(Stored items)
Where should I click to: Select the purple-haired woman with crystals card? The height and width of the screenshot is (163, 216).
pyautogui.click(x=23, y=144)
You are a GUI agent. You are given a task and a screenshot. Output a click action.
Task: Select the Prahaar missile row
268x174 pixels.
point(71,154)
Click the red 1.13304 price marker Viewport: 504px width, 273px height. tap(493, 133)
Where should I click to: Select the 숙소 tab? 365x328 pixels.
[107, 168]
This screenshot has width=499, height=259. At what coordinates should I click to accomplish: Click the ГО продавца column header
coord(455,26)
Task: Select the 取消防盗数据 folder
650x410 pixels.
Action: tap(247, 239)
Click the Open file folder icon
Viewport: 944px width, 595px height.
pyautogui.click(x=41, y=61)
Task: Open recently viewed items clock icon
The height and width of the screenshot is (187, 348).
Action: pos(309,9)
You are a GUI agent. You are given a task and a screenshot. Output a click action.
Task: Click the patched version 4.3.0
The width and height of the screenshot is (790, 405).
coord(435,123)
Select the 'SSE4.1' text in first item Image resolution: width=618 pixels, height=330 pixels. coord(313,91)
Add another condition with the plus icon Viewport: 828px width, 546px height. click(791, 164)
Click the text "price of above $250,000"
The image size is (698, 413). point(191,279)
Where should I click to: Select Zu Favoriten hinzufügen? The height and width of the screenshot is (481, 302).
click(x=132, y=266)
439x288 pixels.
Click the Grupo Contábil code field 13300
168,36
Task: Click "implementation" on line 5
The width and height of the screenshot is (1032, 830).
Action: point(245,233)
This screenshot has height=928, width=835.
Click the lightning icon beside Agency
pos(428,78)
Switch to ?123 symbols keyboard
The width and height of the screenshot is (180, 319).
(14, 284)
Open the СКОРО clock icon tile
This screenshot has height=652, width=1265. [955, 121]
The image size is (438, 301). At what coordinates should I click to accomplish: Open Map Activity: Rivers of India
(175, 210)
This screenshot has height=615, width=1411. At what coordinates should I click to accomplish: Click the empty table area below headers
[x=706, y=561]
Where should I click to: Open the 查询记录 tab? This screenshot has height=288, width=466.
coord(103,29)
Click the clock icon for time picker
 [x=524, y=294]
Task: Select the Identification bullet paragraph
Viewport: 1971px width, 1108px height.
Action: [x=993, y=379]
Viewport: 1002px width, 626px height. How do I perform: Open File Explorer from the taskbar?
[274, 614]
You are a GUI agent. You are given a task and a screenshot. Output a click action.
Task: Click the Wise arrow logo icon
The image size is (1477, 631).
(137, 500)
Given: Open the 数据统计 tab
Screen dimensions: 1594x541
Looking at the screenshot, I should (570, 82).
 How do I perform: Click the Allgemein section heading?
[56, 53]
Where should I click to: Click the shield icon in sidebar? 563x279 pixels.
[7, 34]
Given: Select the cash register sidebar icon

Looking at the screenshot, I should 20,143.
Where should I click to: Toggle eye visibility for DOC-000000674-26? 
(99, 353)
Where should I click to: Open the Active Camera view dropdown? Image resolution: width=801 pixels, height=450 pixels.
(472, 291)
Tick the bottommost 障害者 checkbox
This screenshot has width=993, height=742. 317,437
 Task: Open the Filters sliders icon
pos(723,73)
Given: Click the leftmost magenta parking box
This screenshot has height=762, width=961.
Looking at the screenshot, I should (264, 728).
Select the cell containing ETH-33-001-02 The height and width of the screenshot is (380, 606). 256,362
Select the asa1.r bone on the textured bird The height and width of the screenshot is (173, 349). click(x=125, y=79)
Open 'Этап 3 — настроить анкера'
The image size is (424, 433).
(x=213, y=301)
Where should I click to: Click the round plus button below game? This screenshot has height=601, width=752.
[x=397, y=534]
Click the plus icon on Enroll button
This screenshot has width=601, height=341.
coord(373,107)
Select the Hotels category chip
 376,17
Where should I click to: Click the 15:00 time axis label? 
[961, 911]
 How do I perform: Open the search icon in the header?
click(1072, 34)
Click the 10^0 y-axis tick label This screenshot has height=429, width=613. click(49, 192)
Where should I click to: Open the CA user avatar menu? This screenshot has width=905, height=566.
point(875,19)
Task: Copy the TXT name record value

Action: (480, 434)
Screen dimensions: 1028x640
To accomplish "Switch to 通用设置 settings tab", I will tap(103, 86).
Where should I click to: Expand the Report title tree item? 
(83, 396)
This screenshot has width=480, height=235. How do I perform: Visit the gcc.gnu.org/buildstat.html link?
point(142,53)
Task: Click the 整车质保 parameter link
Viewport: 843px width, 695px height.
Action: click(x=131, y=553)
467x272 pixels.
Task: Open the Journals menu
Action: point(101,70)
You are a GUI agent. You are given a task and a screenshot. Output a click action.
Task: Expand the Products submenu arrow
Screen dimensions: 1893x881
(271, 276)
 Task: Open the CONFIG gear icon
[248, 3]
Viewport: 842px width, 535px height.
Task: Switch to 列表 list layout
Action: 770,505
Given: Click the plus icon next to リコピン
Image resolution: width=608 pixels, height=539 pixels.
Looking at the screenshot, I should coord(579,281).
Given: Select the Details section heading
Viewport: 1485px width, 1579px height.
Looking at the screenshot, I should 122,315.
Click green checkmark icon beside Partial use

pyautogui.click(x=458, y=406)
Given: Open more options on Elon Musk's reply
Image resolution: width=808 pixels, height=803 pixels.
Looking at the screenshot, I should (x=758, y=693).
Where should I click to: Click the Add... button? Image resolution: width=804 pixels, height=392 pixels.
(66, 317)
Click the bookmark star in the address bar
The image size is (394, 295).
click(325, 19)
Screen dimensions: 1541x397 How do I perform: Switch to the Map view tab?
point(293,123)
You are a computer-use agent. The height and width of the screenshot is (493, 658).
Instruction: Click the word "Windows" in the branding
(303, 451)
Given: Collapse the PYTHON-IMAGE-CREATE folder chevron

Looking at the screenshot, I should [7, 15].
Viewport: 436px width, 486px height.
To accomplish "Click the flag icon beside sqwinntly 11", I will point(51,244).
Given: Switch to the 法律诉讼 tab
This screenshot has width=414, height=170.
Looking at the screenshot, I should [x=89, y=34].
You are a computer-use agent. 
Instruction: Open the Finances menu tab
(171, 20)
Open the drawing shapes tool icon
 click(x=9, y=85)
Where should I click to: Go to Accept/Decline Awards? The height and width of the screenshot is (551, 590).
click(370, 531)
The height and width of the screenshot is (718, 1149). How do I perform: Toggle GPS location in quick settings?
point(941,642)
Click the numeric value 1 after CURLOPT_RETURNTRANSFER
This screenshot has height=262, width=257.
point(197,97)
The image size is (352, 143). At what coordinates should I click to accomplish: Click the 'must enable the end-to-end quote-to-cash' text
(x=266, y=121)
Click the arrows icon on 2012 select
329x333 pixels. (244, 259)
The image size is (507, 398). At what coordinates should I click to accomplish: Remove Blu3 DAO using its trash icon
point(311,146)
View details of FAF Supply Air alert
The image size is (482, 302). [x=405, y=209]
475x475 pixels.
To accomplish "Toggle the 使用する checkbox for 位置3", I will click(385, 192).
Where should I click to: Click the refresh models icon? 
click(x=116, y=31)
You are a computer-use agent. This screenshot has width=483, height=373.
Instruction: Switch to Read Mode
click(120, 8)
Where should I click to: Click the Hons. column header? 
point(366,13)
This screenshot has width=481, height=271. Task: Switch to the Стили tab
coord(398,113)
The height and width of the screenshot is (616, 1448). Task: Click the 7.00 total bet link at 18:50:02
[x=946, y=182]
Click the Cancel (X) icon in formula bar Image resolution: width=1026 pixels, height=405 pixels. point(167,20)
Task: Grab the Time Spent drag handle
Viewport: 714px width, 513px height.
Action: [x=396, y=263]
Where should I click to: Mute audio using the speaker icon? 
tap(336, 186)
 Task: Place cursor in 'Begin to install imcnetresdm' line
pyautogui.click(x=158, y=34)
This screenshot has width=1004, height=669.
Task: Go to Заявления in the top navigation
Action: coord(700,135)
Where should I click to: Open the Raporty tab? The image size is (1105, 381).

:: Your instructions ::
Beginning at the line with "Click the arrows icon on 2012 select" and ending at the line with "Task: Grab the Time Spent drag handle", reproduce each line of the data above exactly, and add no other lines.

:: Written response ::
Click the arrows icon on 2012 select
329x333 pixels. (244, 259)
The image size is (507, 398). At what coordinates should I click to accomplish: Remove Blu3 DAO using its trash icon
point(311,146)
View details of FAF Supply Air alert
The image size is (482, 302). [x=405, y=209]
475x475 pixels.
To accomplish "Toggle the 使用する checkbox for 位置3", I will click(385, 192).
Where should I click to: Click the refresh models icon? 
click(x=116, y=31)
You are a computer-use agent. This screenshot has width=483, height=373.
Instruction: Switch to Read Mode
click(120, 8)
Where should I click to: Click the Hons. column header? 
point(366,13)
This screenshot has width=481, height=271. Task: Switch to the Стили tab
coord(398,113)
The height and width of the screenshot is (616, 1448). Task: Click the 7.00 total bet link at 18:50:02
[x=946, y=182]
Click the Cancel (X) icon in formula bar Image resolution: width=1026 pixels, height=405 pixels. point(167,20)
Task: Grab the Time Spent drag handle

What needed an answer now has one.